After spending decades exploring the many avenues of professional music — writing, recording, touring and performing — performer Jason Scott found his true calling while playing at a bar in the late 1990s. Just seconds after launching into a Neil Diamond tune with his back to the crowd, he was surprised to hear the crowd respond with a huge roar.

“I spin around thinking the Canucks just scored,” he said. “But the crowd was all on their feet screaming Neil Diamond. Neil Diamond had just fallen out of my face, and that’s when the light went on over my head. I thought, maybe there’s a few more laps for the old horse around the track before he has to go.”

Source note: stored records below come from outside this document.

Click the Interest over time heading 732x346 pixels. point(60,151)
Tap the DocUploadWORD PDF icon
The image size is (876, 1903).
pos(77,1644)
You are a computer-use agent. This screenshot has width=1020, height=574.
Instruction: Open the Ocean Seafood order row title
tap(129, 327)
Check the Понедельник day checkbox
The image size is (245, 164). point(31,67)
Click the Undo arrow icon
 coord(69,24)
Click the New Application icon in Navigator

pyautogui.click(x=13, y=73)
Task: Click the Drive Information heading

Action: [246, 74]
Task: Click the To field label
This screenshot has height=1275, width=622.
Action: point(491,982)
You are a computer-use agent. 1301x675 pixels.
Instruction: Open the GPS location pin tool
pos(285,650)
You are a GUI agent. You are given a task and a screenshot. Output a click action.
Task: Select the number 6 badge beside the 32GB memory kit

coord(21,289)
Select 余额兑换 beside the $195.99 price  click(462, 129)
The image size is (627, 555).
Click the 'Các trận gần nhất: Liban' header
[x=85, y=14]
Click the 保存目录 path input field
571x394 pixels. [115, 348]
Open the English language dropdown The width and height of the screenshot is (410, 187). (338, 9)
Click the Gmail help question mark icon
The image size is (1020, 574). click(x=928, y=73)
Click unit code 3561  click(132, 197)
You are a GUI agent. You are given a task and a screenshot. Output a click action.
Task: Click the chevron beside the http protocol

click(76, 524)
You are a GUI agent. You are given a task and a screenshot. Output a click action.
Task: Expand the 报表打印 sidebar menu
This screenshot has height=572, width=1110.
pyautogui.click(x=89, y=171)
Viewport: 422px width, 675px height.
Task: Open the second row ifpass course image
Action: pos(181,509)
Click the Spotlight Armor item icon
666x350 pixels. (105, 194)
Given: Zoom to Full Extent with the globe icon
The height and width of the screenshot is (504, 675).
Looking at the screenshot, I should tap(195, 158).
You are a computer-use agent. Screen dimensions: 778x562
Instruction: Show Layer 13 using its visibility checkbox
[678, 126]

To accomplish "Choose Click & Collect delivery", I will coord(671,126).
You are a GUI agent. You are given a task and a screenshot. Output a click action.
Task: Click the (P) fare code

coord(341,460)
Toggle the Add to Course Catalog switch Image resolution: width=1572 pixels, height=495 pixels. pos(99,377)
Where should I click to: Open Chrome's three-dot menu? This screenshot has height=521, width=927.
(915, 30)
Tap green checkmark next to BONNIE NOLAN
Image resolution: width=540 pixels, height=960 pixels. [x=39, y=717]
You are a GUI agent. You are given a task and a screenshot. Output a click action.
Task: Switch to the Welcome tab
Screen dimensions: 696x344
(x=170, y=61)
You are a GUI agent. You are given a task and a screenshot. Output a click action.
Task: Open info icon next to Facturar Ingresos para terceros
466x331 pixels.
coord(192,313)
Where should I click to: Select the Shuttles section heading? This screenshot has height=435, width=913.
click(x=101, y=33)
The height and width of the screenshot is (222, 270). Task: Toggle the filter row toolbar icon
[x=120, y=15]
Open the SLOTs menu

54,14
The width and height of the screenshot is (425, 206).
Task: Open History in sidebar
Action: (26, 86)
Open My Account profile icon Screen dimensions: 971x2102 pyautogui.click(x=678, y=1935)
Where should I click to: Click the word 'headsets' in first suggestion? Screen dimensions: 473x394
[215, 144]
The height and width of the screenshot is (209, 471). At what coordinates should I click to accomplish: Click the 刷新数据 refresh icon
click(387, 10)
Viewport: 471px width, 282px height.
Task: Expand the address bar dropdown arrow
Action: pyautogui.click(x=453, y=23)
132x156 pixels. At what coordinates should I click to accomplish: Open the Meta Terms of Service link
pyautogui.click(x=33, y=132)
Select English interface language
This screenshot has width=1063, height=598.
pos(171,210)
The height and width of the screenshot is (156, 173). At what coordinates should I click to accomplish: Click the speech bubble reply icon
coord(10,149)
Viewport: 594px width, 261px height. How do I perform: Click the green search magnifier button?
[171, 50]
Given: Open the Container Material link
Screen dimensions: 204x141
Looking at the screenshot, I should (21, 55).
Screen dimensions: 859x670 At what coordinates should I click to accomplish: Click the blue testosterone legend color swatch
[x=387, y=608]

One of those laps will be in Penticton at the Orchard House, where he’s booked to perform Diamond Forever.

Having been born into an encouraging family, Scott has considered himself a musician longer than he can remember.

“I basically always knew what I was going to do for a living,” he said. “I didn’t really have a choice.”

Scott identifies as “the quintessential pop culture radio music kid.” While he was performing hits off the radio at a bar, an intense crowd reaction was able to shift the direction of his career. When he began to sing a Neil Diamond tune with his back to the crowd, his voice drew a big roar from the audience only a couple seconds into the first verse, and that took a moment to sink it.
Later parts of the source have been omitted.